#### [Instructions for the task]
The entries must be set down again word for word; no pictures belong in the copy.

#### [Entries provided]
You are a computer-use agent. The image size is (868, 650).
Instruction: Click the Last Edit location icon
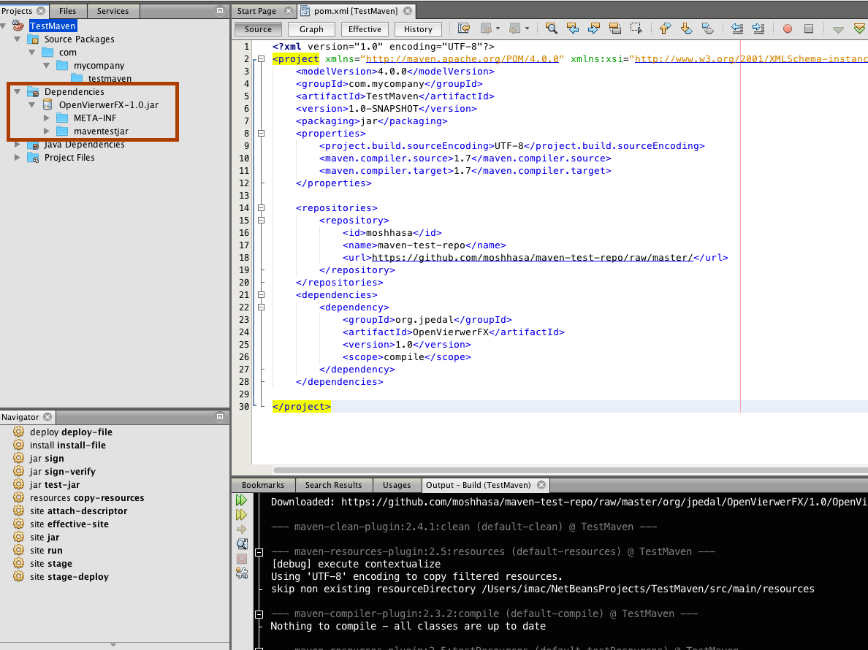click(464, 28)
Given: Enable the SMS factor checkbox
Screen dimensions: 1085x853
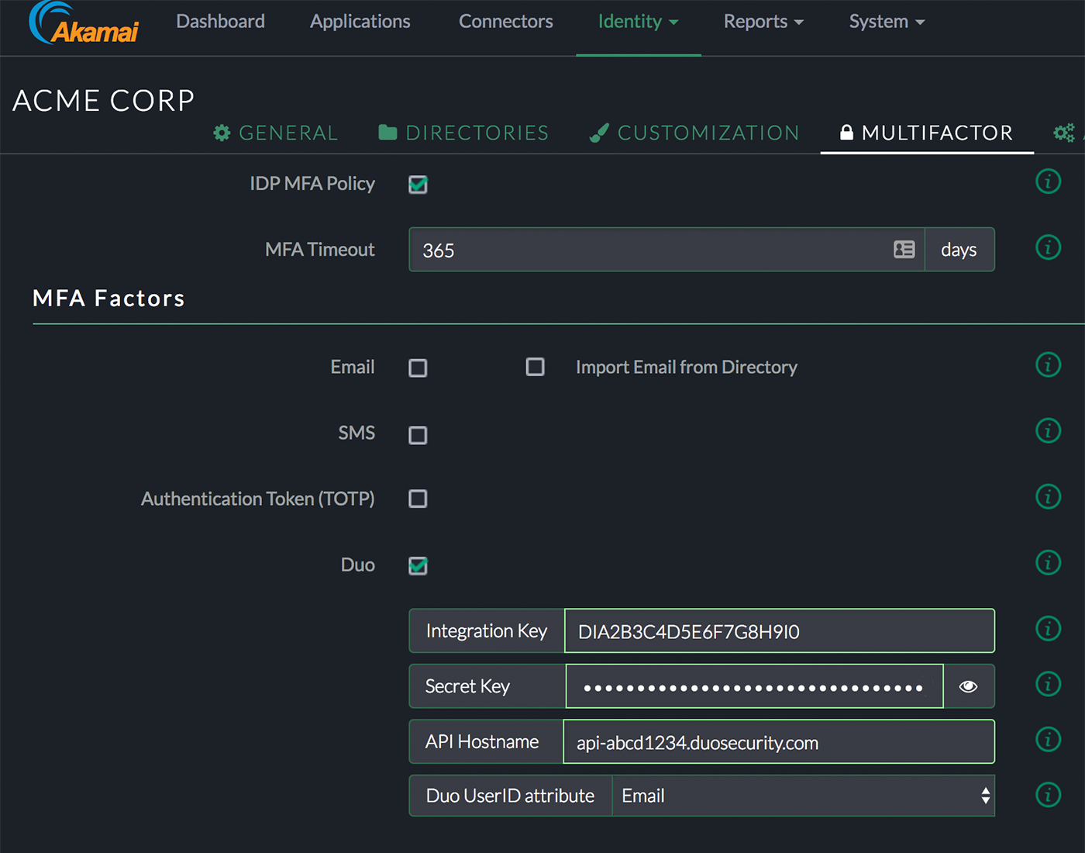Looking at the screenshot, I should coord(418,435).
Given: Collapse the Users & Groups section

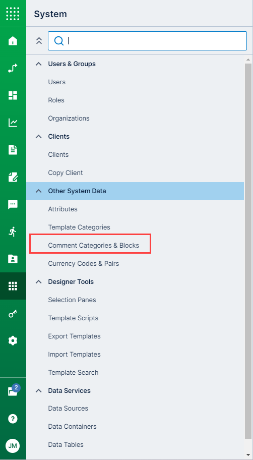Looking at the screenshot, I should (38, 64).
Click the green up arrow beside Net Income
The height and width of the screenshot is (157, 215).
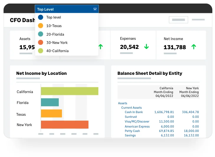(x=193, y=47)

#### [Response to the task]
You are a computer-use agent. The image size is (868, 650).
Instruction: Click the Last Edit location icon
click(464, 28)
Given: Enable the SMS factor checkbox
Screen dimensions: 1085x853
Looking at the screenshot, I should coord(418,435).
Given: Collapse the Users & Groups section

Looking at the screenshot, I should (38, 64).
Click the green up arrow beside Net Income
The height and width of the screenshot is (157, 215).
(x=193, y=47)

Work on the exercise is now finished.